**PROBLEM**
Beginning with the line where "Task: Click the Lema text in the preview card" appears, please restate each line of the records below word for word until the last one, inclusive, and nothing else.

Items listed in a dataset:
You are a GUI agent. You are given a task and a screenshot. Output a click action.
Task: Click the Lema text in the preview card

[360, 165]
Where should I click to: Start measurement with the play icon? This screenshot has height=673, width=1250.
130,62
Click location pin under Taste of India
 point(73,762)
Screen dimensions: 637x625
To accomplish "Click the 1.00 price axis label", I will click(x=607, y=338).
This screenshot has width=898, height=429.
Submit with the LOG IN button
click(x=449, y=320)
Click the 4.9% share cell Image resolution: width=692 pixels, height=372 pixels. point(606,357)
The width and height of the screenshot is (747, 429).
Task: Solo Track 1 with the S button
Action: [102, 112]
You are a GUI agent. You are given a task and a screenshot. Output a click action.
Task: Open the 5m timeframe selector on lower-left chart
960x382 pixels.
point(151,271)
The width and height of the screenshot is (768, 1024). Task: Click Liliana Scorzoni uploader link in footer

**FINISHED EXERCISE**
Task: Click the Lema text in the preview card

[360, 165]
Where should I click to: Start measurement with the play icon? This screenshot has height=673, width=1250.
130,62
Click location pin under Taste of India
 point(73,762)
Screen dimensions: 637x625
To accomplish "Click the 1.00 price axis label", I will click(x=607, y=338).
This screenshot has width=898, height=429.
Submit with the LOG IN button
click(x=449, y=320)
Click the 4.9% share cell Image resolution: width=692 pixels, height=372 pixels. point(606,357)
The width and height of the screenshot is (747, 429).
Task: Solo Track 1 with the S button
Action: [102, 112]
You are a GUI agent. You are given a task and a screenshot. Output a click action.
Task: Open the 5m timeframe selector on lower-left chart
960x382 pixels.
point(151,271)
The width and height of the screenshot is (768, 1024). Task: Click Liliana Scorzoni uploader link in footer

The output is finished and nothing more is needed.